Turning Twenty is Weird.
From a pragmatic — perhaps arbitrary — point of view, birthdays are really weird. To celebrate the day you began to exist on your own, with balloons and cake. We enumerate ourselves, systematizing our time spent surviving by the rotation of the Earth around our sun.
Of course, trying to view such a tradition from such an abstract mindset is really just a faint coping mechanism. An attempt at distancing myself emotionally from the sentimentality of coming to terms with actually, kinda-sorta, becoming an adult.
But no amount of logically arguing the physical realness of birthdays — with myself — can change the fact that they exist. And instead, my time is better off being used thinking about life so far.
Being a child is weird, being a teenager is even weirder. Nobody ever tells you how little anything you do actually matters in the long-run, and even if they did, you wouldn’t believe them.
Every tiny action feels like the end of the world when you’re a kid. Maybe I was just hypersensitive when I was young — in fact, I know that I was — but I can remember freaking out at every slight mistake. Band-aid wounds feel apocalyptic, white lies feel like treason.
That feeling slowly fades when you become a teenager, but it’s still strong enough that you waste your time being anxious over trivial things. I can’t believe how many pointless things I stressed about. School assignments marks, bad comments publicly left on social media, the grandiose politics of cliques.
It’s almost as though we make the bigger picture impossible for ourselves to see. We put the racing-blinds on ourselves to make sure we don’t drift into the realms of impossibility, like our parents and our teachers tell us not to.
And the disconnect between how we feel and what we say is vast. How often do we find ourselves acting in a way that we promised ourselves we wouldn’t? We lose our values in the heat of the moment. We’re weak. I’m weak.

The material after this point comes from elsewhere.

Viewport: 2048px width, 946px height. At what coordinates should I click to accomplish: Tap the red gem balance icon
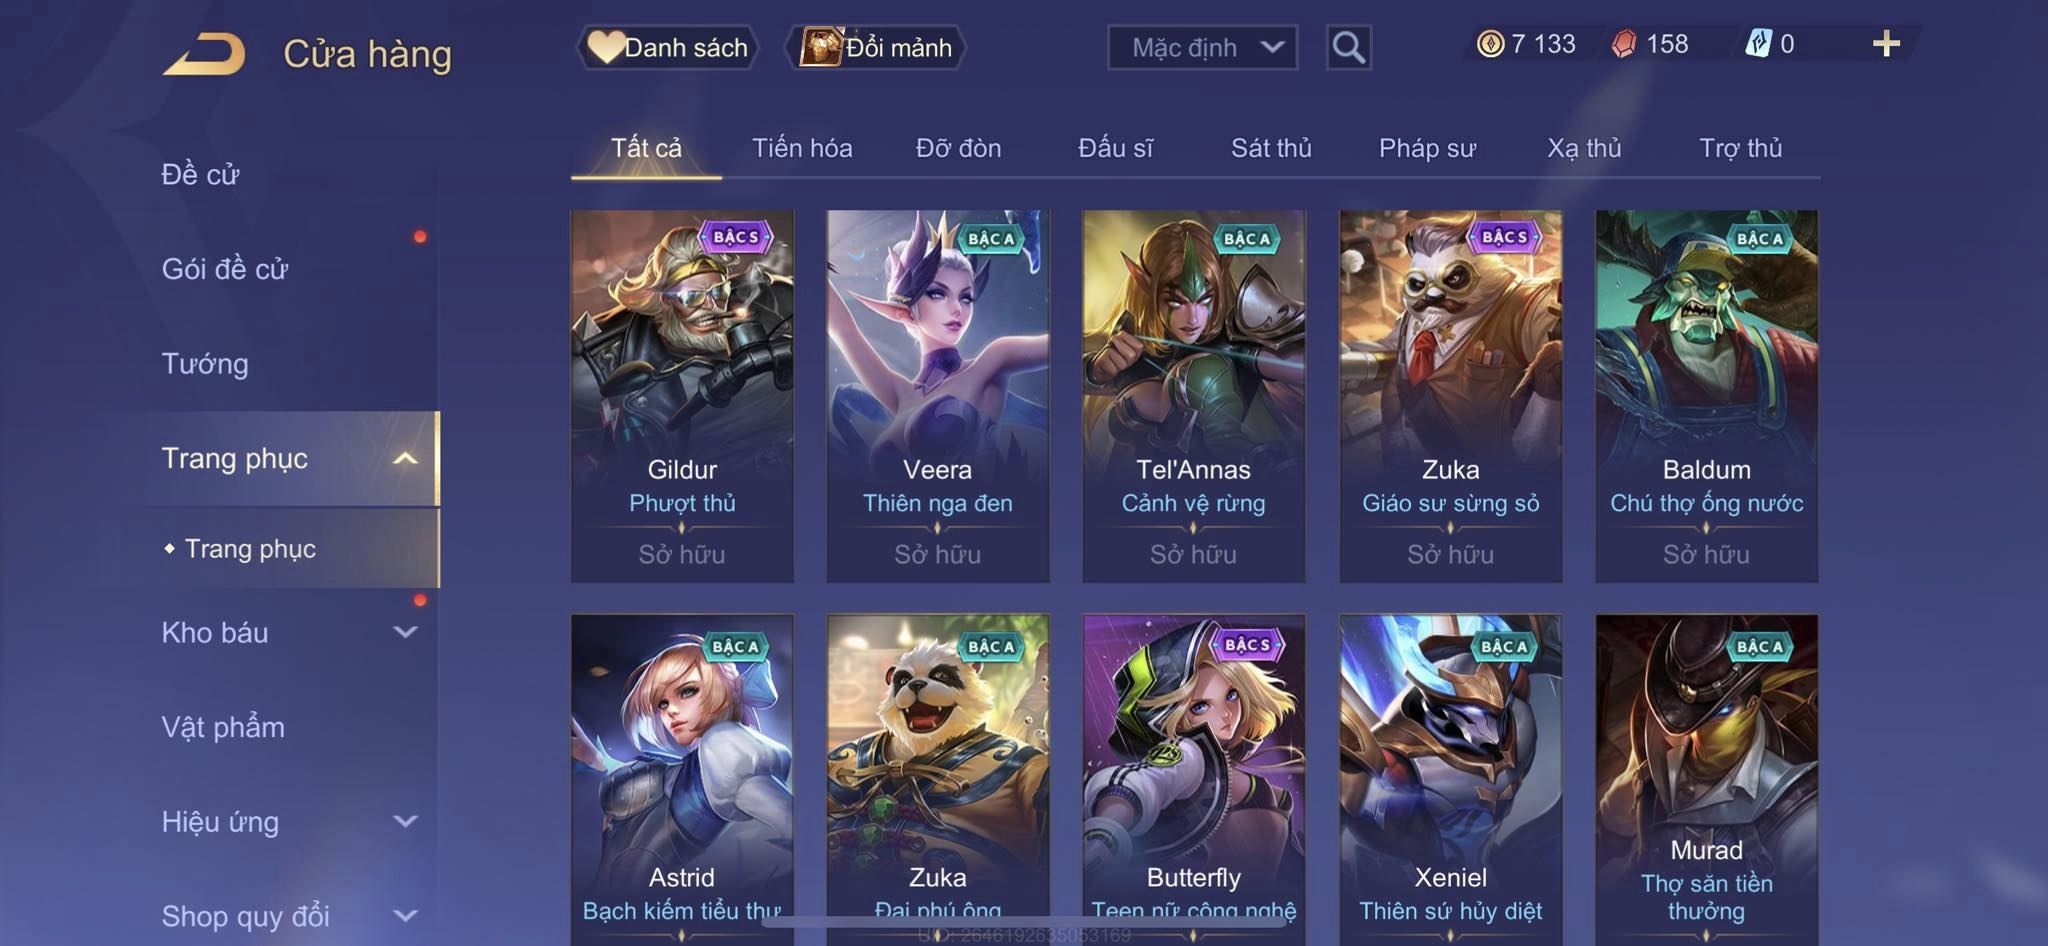[1624, 44]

All that being said, I don’t regret procrastinating homework or moving school-to-school, I also don’t regret acting like an idiot most of the time. I do regret not being nicer to people, not giving compliments to passers-by more freely, not taking the high road.

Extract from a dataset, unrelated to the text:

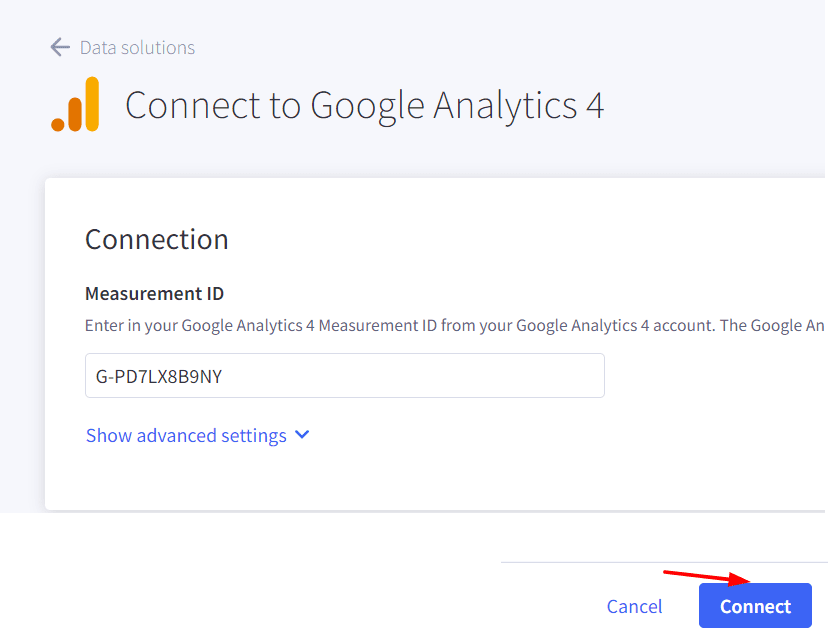
Task: Click the Measurement ID field label
Action: [x=154, y=293]
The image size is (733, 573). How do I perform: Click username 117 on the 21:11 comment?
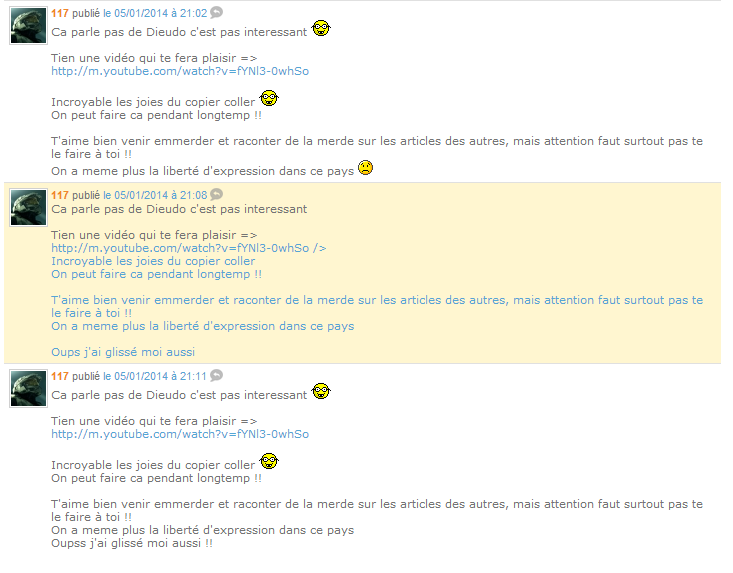(x=60, y=376)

The earlier you can realize that your career, your material possessions, your clout or anything else are completely dwarfed by the importance of quality time with others, the better.
Of course, I sound pretty silly — ruminating on my past as though I’m an elderly man at the twilight of life.
It’s ridiculous for me to look back on my childhood and not take the responsibility my actions. To stop hindering myself from creating a better future, as opposed to always complain about what-might-have-been.
I’ve also done a few things that I think are pretty cool, like composing and producing two neo-classical albums:
As well as being a musician for the visual novel Featherbent. A fan-made production based off of Homestuck, which coincidentally ended today after seven years of production.
I do, though, feel embarrassed by the fact that I haven’t produced any music for a number of years, now. Procrastination is, I suppose, a nice name for the anxious feeling of paralysis.
As a lyric from a The Mountain Goats song goes:
Making contact gets harder as the silence grows longer,
And isn’t it only me.
I’ve also been a fan of writing for quite a while. I’ve hoarded dozens of poetry books over the course of my life, particularly enjoying 20th-century American transcendentalism of Whitman and Dickinson. The post-modern and prophetic worlds that T.S. Eliot created inspired me so much, that I took on the moniker Hyacinth Boy as an allusion from The Wasteland. (This wasn’t as nerdy in my head, I swear.)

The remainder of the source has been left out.